What Is Gouraud Shading?
Gouraud Shading is an interpolation method used in computer graphics to produce continuous shading of surfaces represented by polygon meshes. Gouraud shading was developed by Henri Gouraud and was first published in 1971. In practice, Gouraud shading is most often used to achieve continuous lighting on triangle surfaces by computing the light at the corners of each triangle and linearly interpolating the resulting colors for each pixel covered by the triangle.
In Gouraud shading, an estimate to the surface normal of each vertex in a polygonal 3D model is either specified for each vertex or found by averaging the surface normals of the polygons that meet at each vertex. Using these estimates, lighting computations based on a reflection model like the Phong reflection model, is then performed to produce color intensities at the vertices. For each screen pixel that is covered by the polygonal mesh, color intensities can then be interpolated from the color values calculated at the vertices.

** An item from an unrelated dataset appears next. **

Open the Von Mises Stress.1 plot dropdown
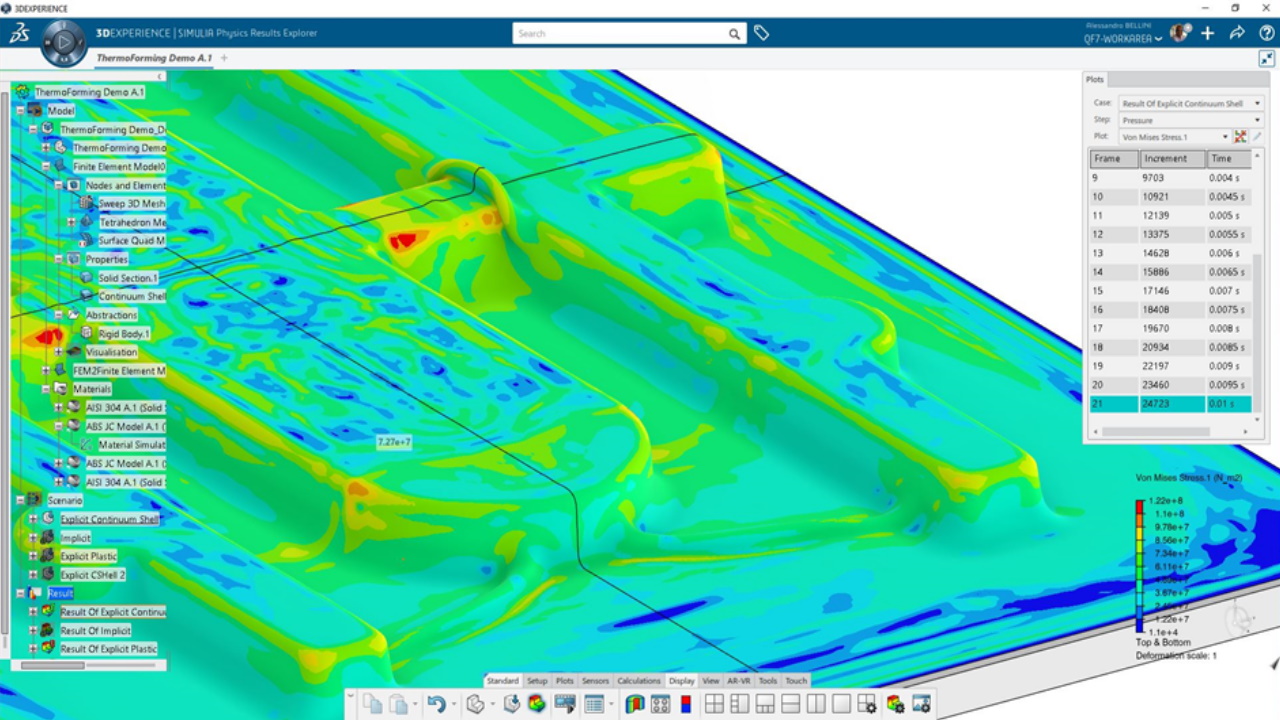 1175,137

What You Need To Know About Gouraud Shading
- Gouraud shading was developed by Henri Gouraud.
- Gouraud shading was first published in 1971.
- In Gouraud shading, each polygon has one normal vector per vertex, but instead of interpolating the vectors, the color of each vertex is computed and then interpolated across the surface of the polygon.
- Intensity levels are calculated at each vertex and interpolated across the surface.
- Requires moderate processing and time.
- Lighting equation is used at each vertex.
- Interpolates colors along edges and scanline.
- Gouraud shading produces smooth surfaces.
- Gouraud shading computes illumination at border vertices and interpolates.
- Gouraud shading can introduce anomalies referred to as Mach bands.
- Gouraud shading requires less calculation and this greatly decreases the cost of shading steeply.
- It gives less accurate results.
What Is Phong Shading?
Phong shading is an interpolation technique for surface shading in 3D computer graphics. Phong Shading was developed at the University of Utah, by Phong Bui Tuong and was first published in 1973.It is a more accurate interpolation based approach for rendering a polygon. It can also be referred to as Phong interpolation or normal-vector interpolation shading. It interpolates surface normals across rasterized polygons and computes pixel colors based on the interpolated normals and a reflection model.
Phong shading improves upon Gouraud shading and provides a better approximation of the shading of a smooth surface. Phong shading assumes a smoothly varying surface normal vector. The Phong interpolation method works better than Gouraud shading when applied to a reflection model that has small specular highlights such as the Phong reflection model.
What You Need To Know About Phong Shading
- Phong Shading was developed by Phong Bui Tuong. It is a more accurate interpolation based approach for rendering a polygon.
- Phong shading was first published in 1973.
- In Phong Shading, each rendered polygon has one normal vector per vertex; shading is performed by interpolating the vectors across the surface and computing the color for each point of interest.
- It interpolates normal vectors instead of intensity values.
- Though it produces good quality, it is slow and requires complex processing.
- Lightning equation is used at each pixel.
- Interpolates normals instead of colors.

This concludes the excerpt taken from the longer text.